Consigne: Recopiez sans rien modifier le passage du texte présenté qui va de « (James Joyce) » jusqu'à « la mienne ? » inclus.

Texte présenté:
« Chaque vie, c’est beaucoup de jours, jour après jour. Nous marchons à travers nous-mêmes, rencontrant voleurs, fantômes, géants, vieillards, jeunes gens, épouses, veuves, frères d’amour. Mais toujours nous rencontrant nous-mêmes. »
(James Joyce)
Voix d’enfant, jardin à l’abandon, joie d’oublier — mais qui nous y trouvera ? La rumeur et l’aveu, peuvent-ils comprendre que tu songes à les confondre en une seule et même ombre ? Enquête, oui, sur la dégradation du réel, et sur sa reconquête: rassembler, compléter la mosaïque, le visage entrevu au miroir, proche de qui, rendant son reflet, le convoite malgré tout…
Tu les précèdes avec tes mots, appâts mués en gains, ce qui fut avalant ce qui est… Que leur est-il resté — et à toi ? Rien que des voix qui ne se peuvent dompter, démêler, celle-ci, cette autre, implorant, voici mon histoire, et tu demandes, avec le même entêtement qu’elles mettent à t’écarter: quelle est la vôtre, donc, quelle est la mienne ?
Que tu aies voulu intervenir dans l’Histoire, c’est cela qui n’a pas de sens. Elle ne s’est point arrêtée, elle persévère, tu le sais, comme le soleil du loch, lumière stricte, sans poussière, froide et familière de l’ombre, qui soudain modèle la vallée, miroir sous l’eau qu’aucun pont n’enjambe, aucun chiffre, ni fiel, ni fable…
C’est l’heure : tu ne détournes pas l’obscur, ne franchis pas le seuil, le convive de pierre ne vient pas te chercher, pas un fief de l’énigme n’est rendu. C’est de toi que tu t’arraches, à peine éraillé par le souvenir, et l’appel qu’on ne lance qu’une fois, jusqu’à ce qu’un autre le redécouvre, le reprenne, et t’en défasse…
(juillet 1974)

Lignes:
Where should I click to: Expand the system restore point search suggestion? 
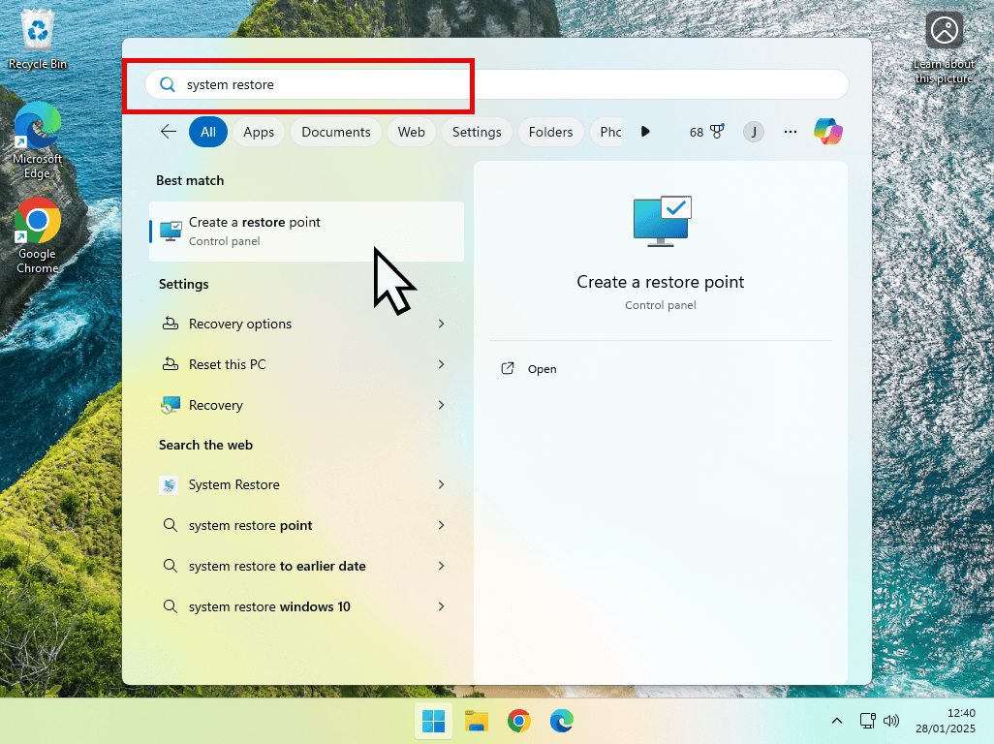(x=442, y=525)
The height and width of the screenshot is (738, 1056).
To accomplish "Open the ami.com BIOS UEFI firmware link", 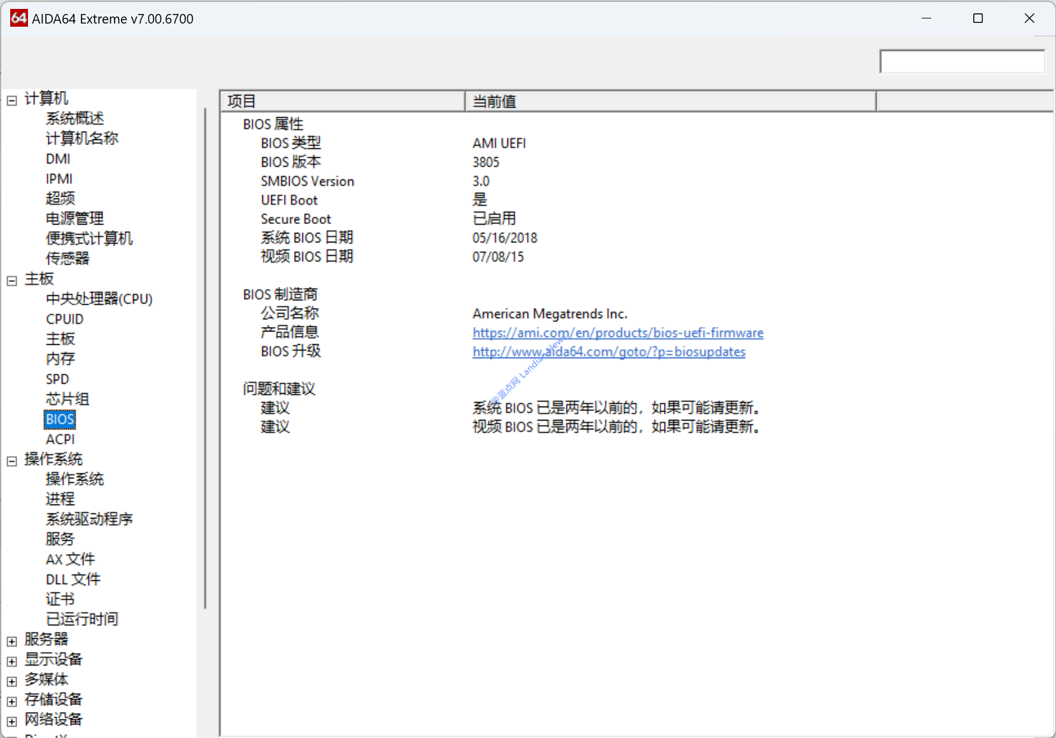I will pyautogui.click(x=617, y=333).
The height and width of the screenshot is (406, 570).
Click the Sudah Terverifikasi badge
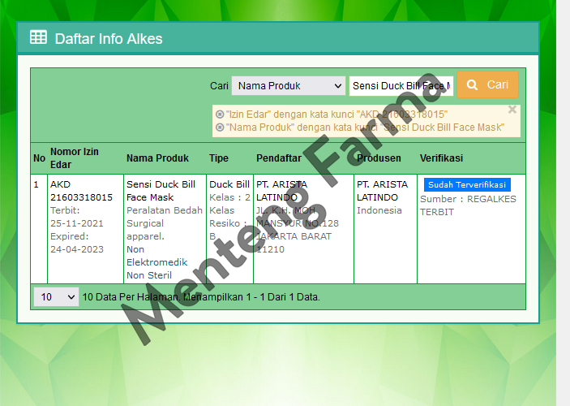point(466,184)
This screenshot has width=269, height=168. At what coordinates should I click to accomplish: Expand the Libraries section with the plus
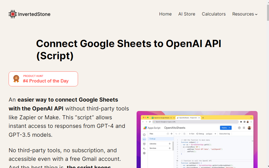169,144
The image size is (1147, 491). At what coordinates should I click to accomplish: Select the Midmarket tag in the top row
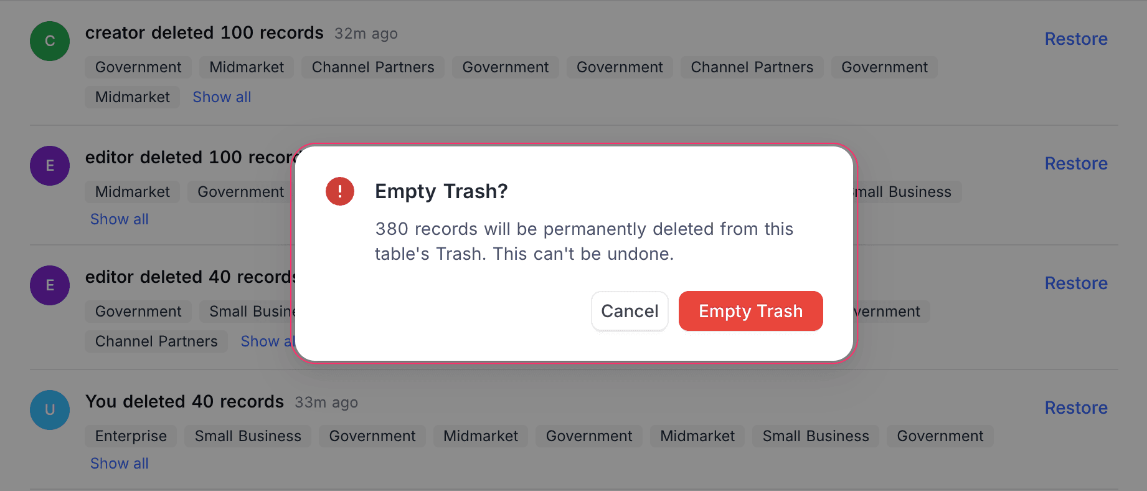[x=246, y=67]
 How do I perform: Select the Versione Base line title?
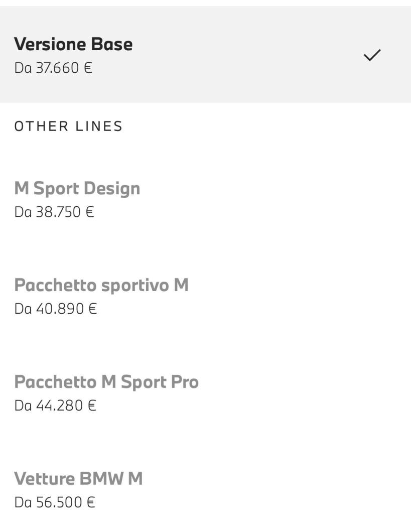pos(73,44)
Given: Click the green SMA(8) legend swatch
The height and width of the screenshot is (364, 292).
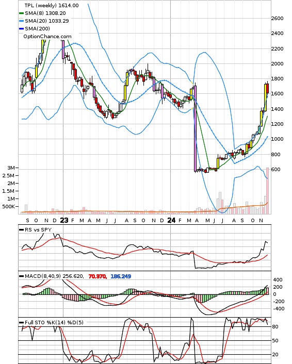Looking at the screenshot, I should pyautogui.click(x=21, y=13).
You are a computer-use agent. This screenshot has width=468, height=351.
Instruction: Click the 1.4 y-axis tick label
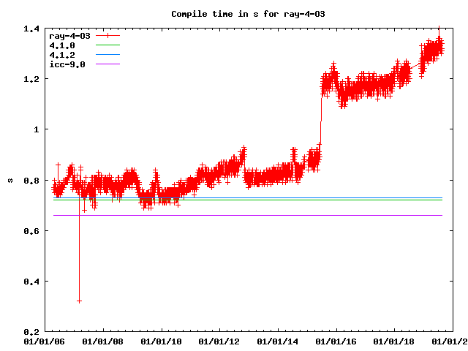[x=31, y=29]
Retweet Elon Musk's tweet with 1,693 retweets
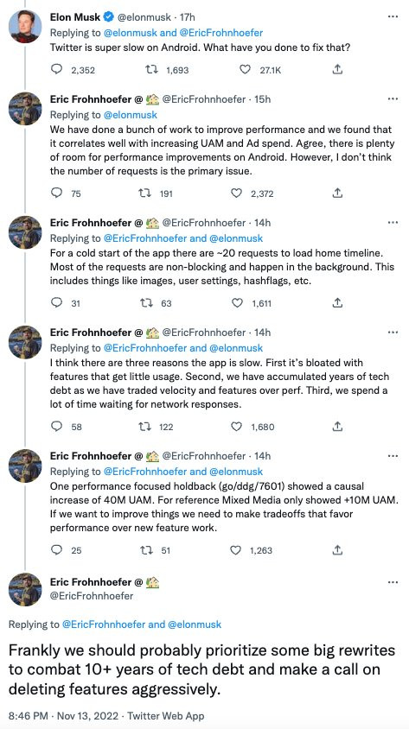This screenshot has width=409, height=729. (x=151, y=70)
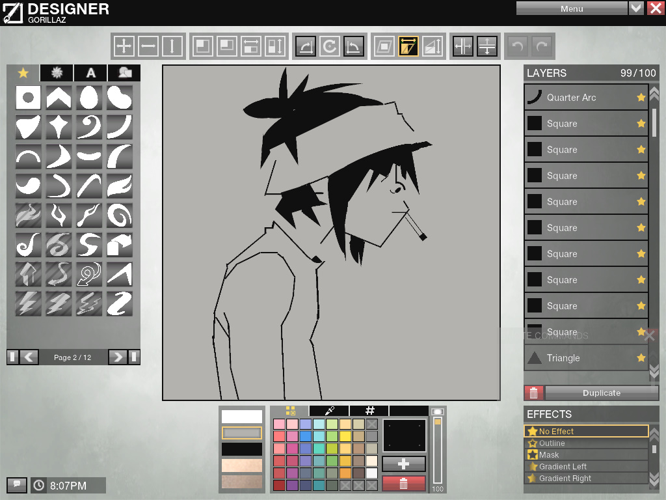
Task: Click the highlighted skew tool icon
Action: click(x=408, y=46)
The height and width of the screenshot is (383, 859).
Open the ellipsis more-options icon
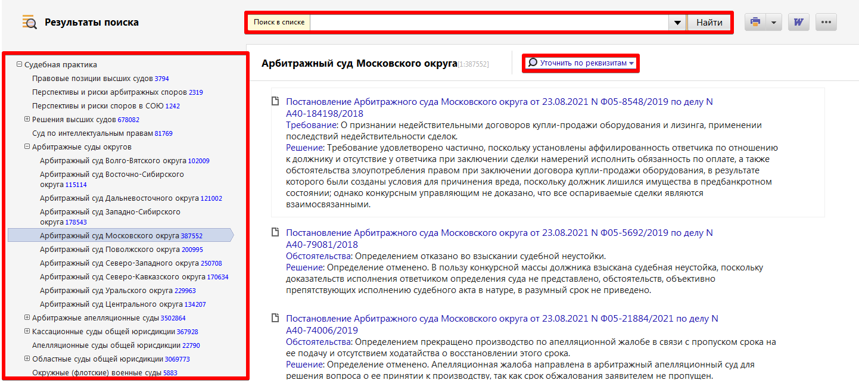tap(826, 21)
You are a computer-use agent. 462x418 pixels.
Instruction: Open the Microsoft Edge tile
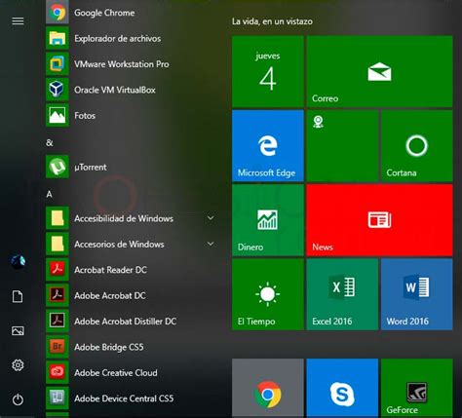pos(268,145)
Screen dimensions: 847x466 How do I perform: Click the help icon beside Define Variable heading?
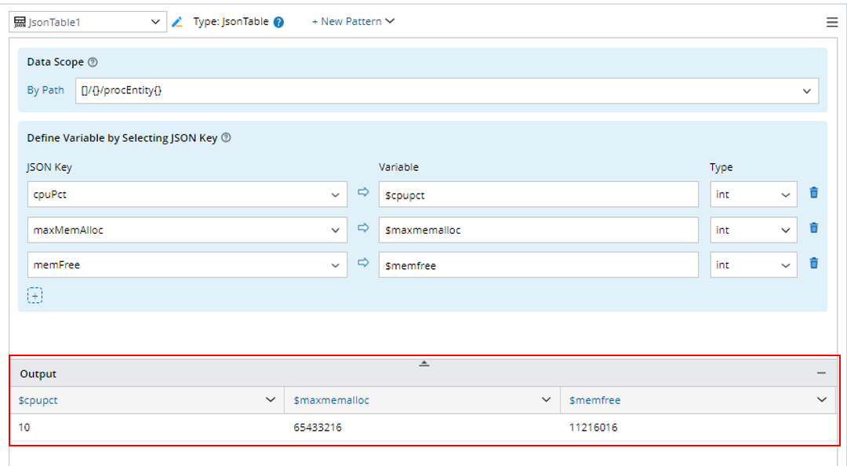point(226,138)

Réponse attendue:
(James Joyce)
Voix d’enfant, jardin à l’abandon, joie d’oublier — mais qui nous y trouvera ? La rumeur et l’aveu, peuvent-ils comprendre que tu songes à les confondre en une seule et même ombre ? Enquête, oui, sur la dégradation du réel, et sur sa reconquête: rassembler, compléter la mosaïque, le visage entrevu au miroir, proche de qui, rendant son reflet, le convoite malgré tout…
Tu les précèdes avec tes mots, appâts mués en gains, ce qui fut avalant ce qui est… Que leur est-il resté — et à toi ? Rien que des voix qui ne se peuvent dompter, démêler, celle-ci, cette autre, implorant, voici mon histoire, et tu demandes, avec le même entêtement qu’elles mettent à t’écarter: quelle est la vôtre, donc, quelle est la mienne ?